- _Work request_
Report all lines of the records that contain "pixel".

——

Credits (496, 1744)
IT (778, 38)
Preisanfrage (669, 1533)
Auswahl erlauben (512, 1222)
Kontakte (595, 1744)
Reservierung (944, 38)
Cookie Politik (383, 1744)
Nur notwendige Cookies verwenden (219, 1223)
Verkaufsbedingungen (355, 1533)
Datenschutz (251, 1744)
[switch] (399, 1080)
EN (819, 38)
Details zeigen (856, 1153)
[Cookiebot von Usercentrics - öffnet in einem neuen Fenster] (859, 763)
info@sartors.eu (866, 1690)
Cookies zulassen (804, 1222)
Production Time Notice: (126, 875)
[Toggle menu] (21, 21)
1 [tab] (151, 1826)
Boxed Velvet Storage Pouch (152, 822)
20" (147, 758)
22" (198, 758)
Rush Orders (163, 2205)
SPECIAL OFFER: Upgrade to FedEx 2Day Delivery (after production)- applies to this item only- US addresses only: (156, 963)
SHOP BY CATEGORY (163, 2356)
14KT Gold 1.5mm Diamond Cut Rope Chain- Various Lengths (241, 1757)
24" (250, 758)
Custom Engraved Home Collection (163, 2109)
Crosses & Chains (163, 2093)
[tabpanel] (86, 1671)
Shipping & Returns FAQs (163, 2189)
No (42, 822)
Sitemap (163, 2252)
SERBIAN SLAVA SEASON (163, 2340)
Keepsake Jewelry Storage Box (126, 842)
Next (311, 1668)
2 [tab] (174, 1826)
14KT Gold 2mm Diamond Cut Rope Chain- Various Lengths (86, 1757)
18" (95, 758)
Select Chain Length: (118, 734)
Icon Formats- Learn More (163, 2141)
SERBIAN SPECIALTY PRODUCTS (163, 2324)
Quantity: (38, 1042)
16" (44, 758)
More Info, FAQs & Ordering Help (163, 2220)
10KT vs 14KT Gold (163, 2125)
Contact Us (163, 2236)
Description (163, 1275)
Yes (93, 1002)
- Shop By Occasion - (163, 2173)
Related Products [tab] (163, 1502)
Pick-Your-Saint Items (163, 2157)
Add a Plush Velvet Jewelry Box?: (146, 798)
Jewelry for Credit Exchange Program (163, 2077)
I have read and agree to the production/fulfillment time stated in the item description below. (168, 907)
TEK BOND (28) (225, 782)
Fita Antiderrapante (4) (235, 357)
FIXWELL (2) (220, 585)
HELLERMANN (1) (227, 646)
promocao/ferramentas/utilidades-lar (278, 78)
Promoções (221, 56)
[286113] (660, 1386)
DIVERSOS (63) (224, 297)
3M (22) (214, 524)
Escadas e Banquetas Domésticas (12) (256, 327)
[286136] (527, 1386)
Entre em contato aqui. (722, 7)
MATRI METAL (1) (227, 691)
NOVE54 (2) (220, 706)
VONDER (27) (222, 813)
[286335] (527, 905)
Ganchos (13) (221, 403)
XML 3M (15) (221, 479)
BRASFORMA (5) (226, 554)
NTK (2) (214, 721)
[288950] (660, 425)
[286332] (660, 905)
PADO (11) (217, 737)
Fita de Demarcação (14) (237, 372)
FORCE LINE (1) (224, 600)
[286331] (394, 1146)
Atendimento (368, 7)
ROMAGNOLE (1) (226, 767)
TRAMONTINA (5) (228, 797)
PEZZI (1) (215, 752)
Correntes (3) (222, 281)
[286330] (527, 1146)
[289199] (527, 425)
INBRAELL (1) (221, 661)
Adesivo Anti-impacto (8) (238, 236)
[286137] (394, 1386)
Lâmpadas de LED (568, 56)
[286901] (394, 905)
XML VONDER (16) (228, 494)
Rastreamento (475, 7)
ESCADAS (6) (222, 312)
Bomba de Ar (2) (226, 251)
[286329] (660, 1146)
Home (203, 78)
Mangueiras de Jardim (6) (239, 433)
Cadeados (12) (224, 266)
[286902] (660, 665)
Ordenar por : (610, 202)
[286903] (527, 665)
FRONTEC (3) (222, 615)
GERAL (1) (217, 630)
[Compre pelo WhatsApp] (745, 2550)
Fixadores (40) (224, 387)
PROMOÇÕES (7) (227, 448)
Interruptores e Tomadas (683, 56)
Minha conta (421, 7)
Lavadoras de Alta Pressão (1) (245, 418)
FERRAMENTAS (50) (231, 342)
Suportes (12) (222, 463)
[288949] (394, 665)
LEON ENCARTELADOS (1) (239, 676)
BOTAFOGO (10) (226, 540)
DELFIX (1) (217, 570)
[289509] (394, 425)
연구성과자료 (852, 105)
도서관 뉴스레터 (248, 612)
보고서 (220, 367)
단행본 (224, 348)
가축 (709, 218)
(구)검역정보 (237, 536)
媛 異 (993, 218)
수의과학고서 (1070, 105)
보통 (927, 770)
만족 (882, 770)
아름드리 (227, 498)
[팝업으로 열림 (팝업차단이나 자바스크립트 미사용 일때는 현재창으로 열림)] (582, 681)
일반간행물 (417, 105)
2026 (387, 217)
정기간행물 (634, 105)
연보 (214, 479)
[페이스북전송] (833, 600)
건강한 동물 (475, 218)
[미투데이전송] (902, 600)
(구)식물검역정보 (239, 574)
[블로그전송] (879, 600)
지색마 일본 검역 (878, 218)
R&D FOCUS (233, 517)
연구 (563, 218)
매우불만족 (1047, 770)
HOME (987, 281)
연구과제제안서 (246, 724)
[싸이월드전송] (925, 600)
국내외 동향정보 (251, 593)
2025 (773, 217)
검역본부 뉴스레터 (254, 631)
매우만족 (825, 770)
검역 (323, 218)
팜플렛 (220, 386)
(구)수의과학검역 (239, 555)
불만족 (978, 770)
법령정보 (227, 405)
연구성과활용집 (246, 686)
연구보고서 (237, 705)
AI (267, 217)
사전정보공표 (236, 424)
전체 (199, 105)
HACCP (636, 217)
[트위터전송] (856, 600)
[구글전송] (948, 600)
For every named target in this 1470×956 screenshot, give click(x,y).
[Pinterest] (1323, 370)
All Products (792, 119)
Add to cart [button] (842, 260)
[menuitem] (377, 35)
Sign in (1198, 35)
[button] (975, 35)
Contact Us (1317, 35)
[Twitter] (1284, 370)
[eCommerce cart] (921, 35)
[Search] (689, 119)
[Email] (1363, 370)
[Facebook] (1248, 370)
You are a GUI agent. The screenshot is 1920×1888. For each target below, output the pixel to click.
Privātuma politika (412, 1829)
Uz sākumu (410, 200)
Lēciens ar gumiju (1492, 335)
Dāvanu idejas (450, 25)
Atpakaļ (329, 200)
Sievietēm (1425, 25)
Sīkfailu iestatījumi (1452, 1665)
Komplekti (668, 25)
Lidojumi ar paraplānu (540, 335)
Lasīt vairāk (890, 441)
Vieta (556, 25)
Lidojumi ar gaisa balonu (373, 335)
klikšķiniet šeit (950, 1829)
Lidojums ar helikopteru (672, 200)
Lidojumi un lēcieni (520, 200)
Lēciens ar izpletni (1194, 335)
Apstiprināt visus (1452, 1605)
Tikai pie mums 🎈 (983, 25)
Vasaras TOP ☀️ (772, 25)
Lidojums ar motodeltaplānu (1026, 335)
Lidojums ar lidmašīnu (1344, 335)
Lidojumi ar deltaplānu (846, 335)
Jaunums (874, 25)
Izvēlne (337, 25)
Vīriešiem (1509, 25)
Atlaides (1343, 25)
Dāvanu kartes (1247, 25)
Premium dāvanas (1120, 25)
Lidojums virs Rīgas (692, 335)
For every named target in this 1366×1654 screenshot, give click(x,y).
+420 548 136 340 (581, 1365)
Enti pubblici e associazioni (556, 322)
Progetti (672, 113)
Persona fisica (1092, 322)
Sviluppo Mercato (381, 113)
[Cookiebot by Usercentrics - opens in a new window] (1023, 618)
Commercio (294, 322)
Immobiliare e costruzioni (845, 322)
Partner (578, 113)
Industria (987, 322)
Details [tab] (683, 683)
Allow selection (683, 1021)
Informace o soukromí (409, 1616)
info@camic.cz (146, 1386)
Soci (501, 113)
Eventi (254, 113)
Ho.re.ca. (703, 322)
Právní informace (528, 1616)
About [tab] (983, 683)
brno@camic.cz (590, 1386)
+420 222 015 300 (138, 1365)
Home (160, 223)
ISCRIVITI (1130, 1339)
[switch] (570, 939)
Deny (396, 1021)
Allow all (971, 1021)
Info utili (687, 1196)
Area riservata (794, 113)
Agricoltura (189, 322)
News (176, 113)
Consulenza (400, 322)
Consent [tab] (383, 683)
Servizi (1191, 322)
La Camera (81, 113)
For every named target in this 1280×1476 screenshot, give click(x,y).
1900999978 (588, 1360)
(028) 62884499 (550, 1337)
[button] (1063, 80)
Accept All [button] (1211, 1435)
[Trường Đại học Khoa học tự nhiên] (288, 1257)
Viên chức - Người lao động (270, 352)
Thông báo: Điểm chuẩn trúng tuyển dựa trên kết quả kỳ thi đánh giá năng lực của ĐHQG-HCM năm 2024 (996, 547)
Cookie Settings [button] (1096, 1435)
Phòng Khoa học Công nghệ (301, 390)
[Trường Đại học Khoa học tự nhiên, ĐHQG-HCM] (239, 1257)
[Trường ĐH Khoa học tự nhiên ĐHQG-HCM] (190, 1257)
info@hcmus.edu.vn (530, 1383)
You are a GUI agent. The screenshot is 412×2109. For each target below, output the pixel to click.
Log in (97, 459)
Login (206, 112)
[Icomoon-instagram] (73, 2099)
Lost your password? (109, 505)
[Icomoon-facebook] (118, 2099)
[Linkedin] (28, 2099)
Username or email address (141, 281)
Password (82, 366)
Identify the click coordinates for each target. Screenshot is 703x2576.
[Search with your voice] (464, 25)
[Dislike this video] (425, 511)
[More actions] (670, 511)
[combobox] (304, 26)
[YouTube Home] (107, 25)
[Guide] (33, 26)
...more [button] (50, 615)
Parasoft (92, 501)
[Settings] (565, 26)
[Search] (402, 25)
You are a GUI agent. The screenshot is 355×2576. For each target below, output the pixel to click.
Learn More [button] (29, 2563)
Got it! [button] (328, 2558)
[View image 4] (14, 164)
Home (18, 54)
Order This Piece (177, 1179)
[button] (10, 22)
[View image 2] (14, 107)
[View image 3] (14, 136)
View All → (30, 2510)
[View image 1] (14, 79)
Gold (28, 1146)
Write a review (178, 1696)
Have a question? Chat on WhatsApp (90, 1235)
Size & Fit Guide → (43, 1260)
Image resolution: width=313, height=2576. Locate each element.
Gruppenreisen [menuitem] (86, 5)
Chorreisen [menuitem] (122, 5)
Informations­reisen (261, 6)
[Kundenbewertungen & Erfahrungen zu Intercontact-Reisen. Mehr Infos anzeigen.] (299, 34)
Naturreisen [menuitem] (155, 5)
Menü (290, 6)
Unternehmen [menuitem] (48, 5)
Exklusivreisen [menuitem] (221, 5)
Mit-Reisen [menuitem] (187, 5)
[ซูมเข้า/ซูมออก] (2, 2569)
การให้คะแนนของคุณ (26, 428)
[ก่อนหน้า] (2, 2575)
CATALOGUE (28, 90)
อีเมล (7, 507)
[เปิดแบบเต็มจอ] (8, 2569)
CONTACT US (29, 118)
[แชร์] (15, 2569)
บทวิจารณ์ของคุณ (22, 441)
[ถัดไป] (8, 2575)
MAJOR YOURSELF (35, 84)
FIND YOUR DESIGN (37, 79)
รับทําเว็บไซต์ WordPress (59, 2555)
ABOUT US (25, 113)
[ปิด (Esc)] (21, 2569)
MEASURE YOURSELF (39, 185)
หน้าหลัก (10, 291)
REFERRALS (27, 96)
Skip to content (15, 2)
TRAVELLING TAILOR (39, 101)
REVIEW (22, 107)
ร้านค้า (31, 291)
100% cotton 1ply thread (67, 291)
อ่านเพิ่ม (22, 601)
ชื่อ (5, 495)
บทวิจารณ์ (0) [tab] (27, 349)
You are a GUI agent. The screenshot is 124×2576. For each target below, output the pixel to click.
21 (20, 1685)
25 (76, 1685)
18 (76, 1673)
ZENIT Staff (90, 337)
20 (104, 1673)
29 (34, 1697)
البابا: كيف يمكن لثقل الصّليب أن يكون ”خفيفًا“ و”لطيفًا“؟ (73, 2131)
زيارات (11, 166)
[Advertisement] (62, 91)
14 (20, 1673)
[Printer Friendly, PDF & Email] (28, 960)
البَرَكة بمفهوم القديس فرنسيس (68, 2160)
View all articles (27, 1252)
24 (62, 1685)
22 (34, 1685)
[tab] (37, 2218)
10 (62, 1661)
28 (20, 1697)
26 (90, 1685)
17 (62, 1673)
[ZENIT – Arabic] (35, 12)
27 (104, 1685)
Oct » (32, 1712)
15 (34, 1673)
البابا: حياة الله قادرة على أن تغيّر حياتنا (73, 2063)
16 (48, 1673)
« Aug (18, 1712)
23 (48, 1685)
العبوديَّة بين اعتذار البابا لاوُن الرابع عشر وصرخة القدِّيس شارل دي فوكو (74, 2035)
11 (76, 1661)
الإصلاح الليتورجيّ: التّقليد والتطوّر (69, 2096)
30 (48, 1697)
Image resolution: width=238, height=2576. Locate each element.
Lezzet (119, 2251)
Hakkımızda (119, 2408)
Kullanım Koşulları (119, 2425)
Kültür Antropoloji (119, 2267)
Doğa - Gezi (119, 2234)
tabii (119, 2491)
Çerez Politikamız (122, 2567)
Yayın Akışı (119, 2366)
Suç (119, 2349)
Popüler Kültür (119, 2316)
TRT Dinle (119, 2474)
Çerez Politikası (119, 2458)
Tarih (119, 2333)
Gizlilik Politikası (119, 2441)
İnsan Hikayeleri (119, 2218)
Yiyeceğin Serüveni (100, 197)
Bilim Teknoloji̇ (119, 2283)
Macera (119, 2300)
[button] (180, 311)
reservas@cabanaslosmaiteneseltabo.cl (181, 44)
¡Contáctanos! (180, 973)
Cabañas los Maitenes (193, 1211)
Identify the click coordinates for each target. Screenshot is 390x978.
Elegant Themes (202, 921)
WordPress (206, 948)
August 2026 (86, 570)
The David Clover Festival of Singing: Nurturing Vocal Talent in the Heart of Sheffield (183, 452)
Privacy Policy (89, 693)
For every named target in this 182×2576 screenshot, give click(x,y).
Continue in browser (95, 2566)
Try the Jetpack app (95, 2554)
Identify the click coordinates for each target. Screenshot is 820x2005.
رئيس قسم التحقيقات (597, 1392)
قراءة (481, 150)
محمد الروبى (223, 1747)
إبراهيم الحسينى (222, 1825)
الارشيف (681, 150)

——

- _Output below_
You are a GUI agent. The screenshot is 1920×1888. For each target below, output the pixel to click.
You are a GUI agent. The screenshot is 412×2109. For each target below, output the pixel to click.
You are a GUI agent. The screenshot is 355×2576. For each target below, output the pixel to click.
You are a GUI agent. The screenshot is 124×2576. For each target below, output the pixel to click.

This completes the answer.